The story does not end there, because many sawmills are fighting their own battles against shortages of log supplies, which is hampering production and consequently delaying shipments. The main shortage of fibre is in the Baltic states where many Latvian producers have been on short log rations for several months. Private growers who supply around 40% of the market have reduced cutting due to falling pulp prices, and while the lower grade logs have been difficult to sell, they have to be cut along with the A and B grade logs so the situation has caused a reduction in forest extraction.
The availability of fibre has been better from the Latvian State forests, but those volumes alone are insufficient to meet current demand from the industry.
The problem of log shortages has been further accentuated by the situation in Belarus, where cross-border exports have slowed due to the current political climate combined with the spread of Covid-19 denuding some of the workforce. The pandemic has reached many of the remote areas across northern Europe, even into small communities in the Ukraine. As this report was being prepared, sources in Riga said new health and social restrictions were likely to be announced in week commencing October 26 across Latvia, which could place restrictions on the population.
With logs in short supply, neighbouring forest areas in the Ukraine, Karelia and parts of central Russia report an inward flux of Baltic sawmill representatives on a quest to obtain logs from any available source to keep the saws running to try and satisfy existing commitments.
Some Baltic producers have been avoiding new business to allow a period of catching up to take place. They have also been spreading output across their regular customer base by allocating volumes in a bid to satisfy buyers at least to some degree. This has also led to the need for flexibility by UK customers, who have had to accept the specifications available rather than their usual tailor-made contracts.
The shortage of logs has come at a price for the mills because new log supplies have been on the market at higher prices than originally agreed or forecasted. This has squeezed margins and forced shippers to ask buyers for an increase in contract prices or face little-to-no margin in a strong and improving market.

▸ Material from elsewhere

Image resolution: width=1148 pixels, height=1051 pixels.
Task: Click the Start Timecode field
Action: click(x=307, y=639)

Several producers have found support from buyers who understood the effect of rapid log increases, knowing it would make it difficult for mills to ship without some help. The buyers compromised on this issue just to get supplies flowing while demand remains high.

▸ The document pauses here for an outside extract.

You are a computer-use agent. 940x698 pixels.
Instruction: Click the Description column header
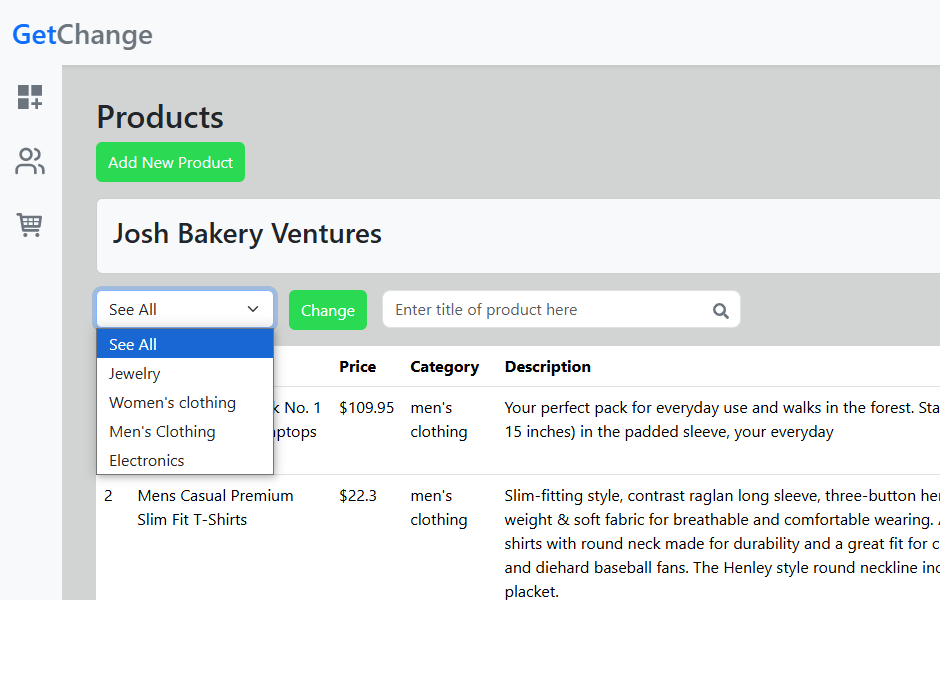[547, 366]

The supply of carcassing from Sweden is influenced more by wider global markets than being mostly focused on the UK, and in particular the extraordinary levels obtainable in the US for strength-graded wood.
All the large producers allocate a percentage of supply to each of their export countries, and although demand is currently strong in the UK, combined with rising prices, there is still little incentive to divert supply from other markets.
The Swedish mills are supplying the UK at what might be thought of as normal budgeted volumes but, with few exceptions, they are not expected to increase volume to the British market.
In the joinery grades, demand has been steady with prices firming in increments but not at the same pace as structural timber. Redwood decking profiles and blanks have been in short supply with UK merchants calling for more volume to meet customer requirements.
As Nordic redwood fifths are now trading below carcassing prices, buyers who can get them in 47mm thickness length packaged (rather than the standard 50mm) and have a licence to strength-grade have started selling them for building timber instead of machining them for the moulding racks.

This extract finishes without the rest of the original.